Professor Martin Roland, professor of health services research at the University of Cambridge and a part-time GP in Cambridge, warns that the Government’s ‘populist fixation with opening hours’ will compromise care.
He says: ‘This flies in the face of what we increasingly know to be important about continuity of care.
‘Doctors need continuity to provide safe care, and our increasingly complex elderly patients need it too. When will the Government drop this populist fixation with opening hours?’
Meanwhile, Professor Richard Baker, a professor of healthcare quality at the University of Leicester, who has studied the relationship between continuity of care and A&E admissions, warns GPs are ‘overstretched’, and that asking practices to focus on extending access may have unintended consequences.
He says: ‘I think continuity of care is likely to decline in some of these schemes, and reduced continuity is associated with more admissions – particularly among patients with complex conditions. So there are likely to be unintended consequences because asking general practice to do something extra without new capacity will almost certainly mean other elements of care will not occur.’
Reducing A&E activity
But there are some positive signs. Seven-day access to GP services has been rolled out in several areas. In central Manchester, the CCG’s scheme to boost access to GPs was cited last year by the DH as a ‘successful’ blueprint for GPs.
That claim looked somewhat empty when Pulse discovered it was made before the scheme began, but GP leaders in the city now claim the scheme, which gives 50,000 local residents access to GP services between 8am and 8pm on weekdays and for three hours on Saturdays and Sundays for routine and emergency appointments, has already begun to reduce emergency activity.
Dr Ivan Benett, clinical director of Central Manchester CCG, says: ‘We estimate this has led to a 27% reduction in primary care attendance at Central Manchester University Hospitals NHS Foundation Trust A&E compared with last year.
‘There has also been a reduction of 50% of people turning up to A&E saying they are there because they could not get an appointment with their GP.’
Dr Benett says the scheme has already seen 3,000 people and will pay for itself: ‘I’m confident the extended hours will provide a better service and reduce urgent care activity so it will be self-funding.’
Elsewhere, 30 practices across NHS North Durham CCG have also been providing services at weekends to ease pressures on A&E during the winter months, after a £1m CCG cash injection.
A CCG spokesperson said 18,500 appointments were provided during the six-month period, adding: ‘There has been a reduction in urgent care activity for the duration of the scheme.’
Whether or not the national pilots prove successful, GP leaders say the political momentum has now shifted towards longer contracted hours for GPs.
Dr Robert Morley, chair of the GPC contracts and regulations subcommittee, says: ‘It seems to be the direction Number 10 is headed.
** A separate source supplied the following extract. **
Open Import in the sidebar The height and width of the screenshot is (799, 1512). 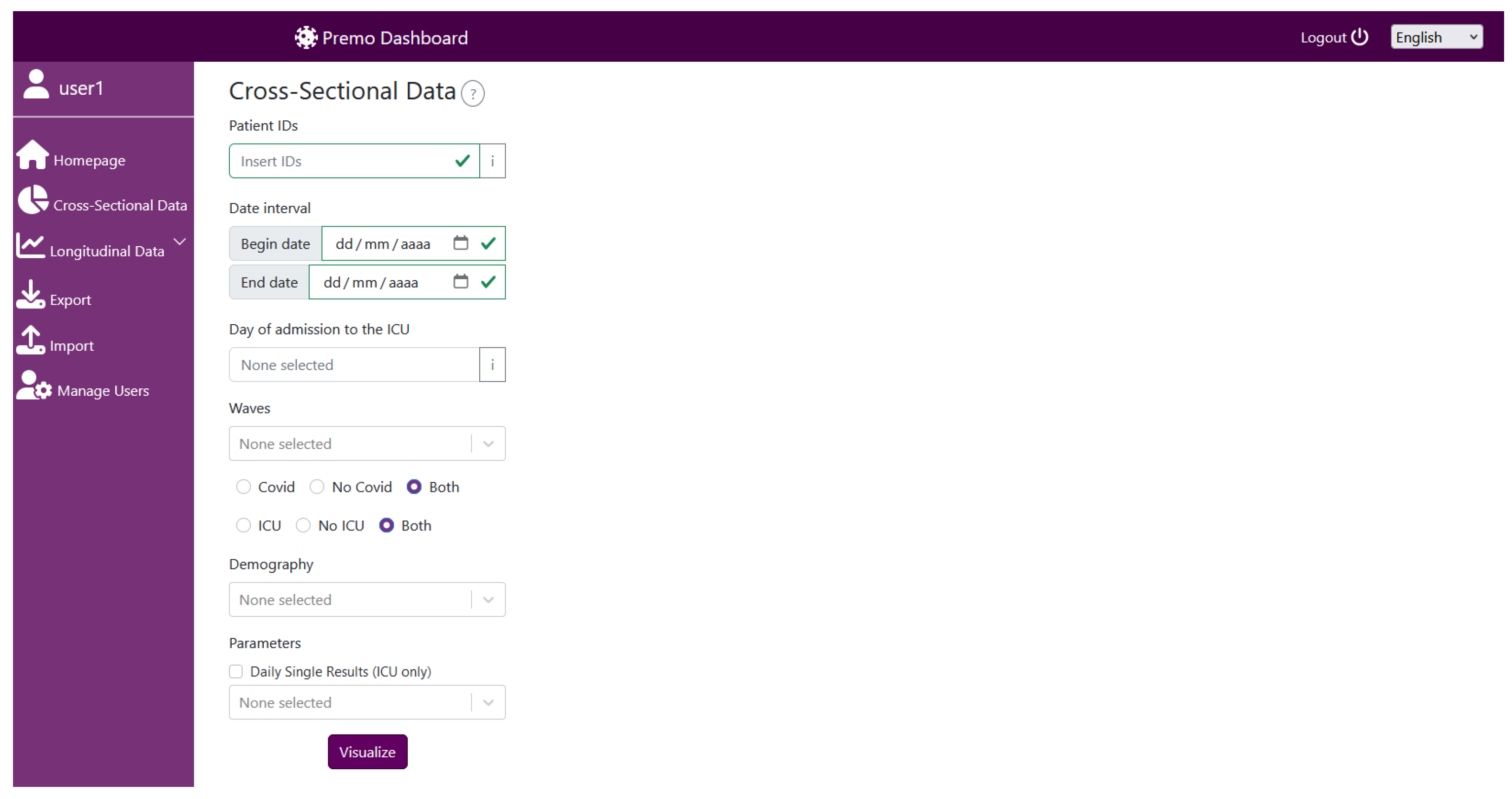click(71, 345)
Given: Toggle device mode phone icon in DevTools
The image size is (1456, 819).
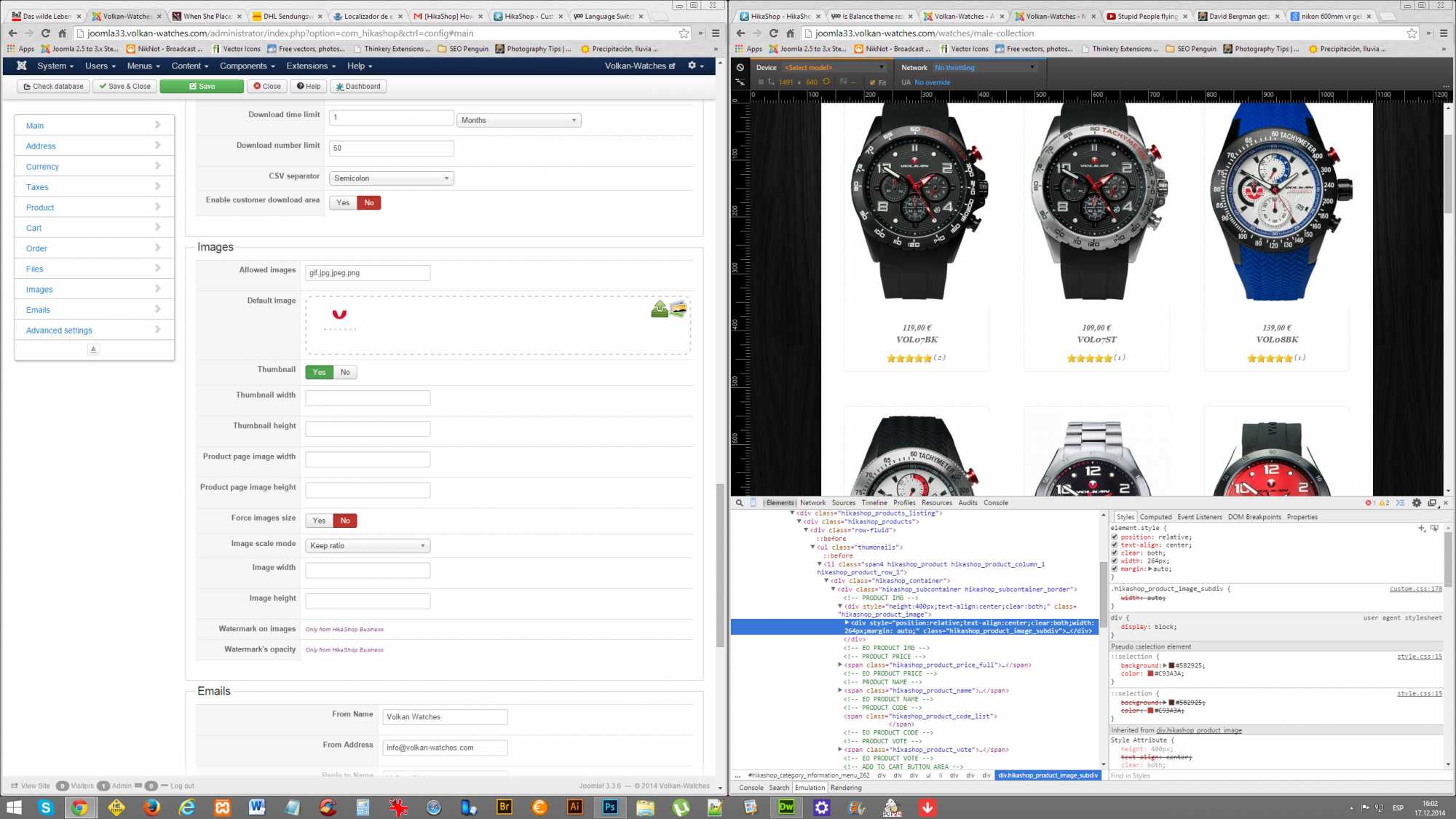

We have these pilot projects and I am sure what the Government will do is look for whatever evidence they can that this pump-priming has been beneficial. They will try to roll it out but they have no intention of recurrent funding, he adds. ‘There is no way that the current levels of funding of the core GP contract allows general practice to be provided safely in the core hours, let alone extended hours.’
Dr George Rae, chief executive officer of Newcastle LMC and a member of GPC, says: ‘There is a concern the Government will try to put this in the contract. As a contractual requirement, this would not be possible with the current state of general practice.’
But with patients already asking their practices in some areas for evening and weekend appointments, GPs are facing rising pressure to open their doors 84 hours a week.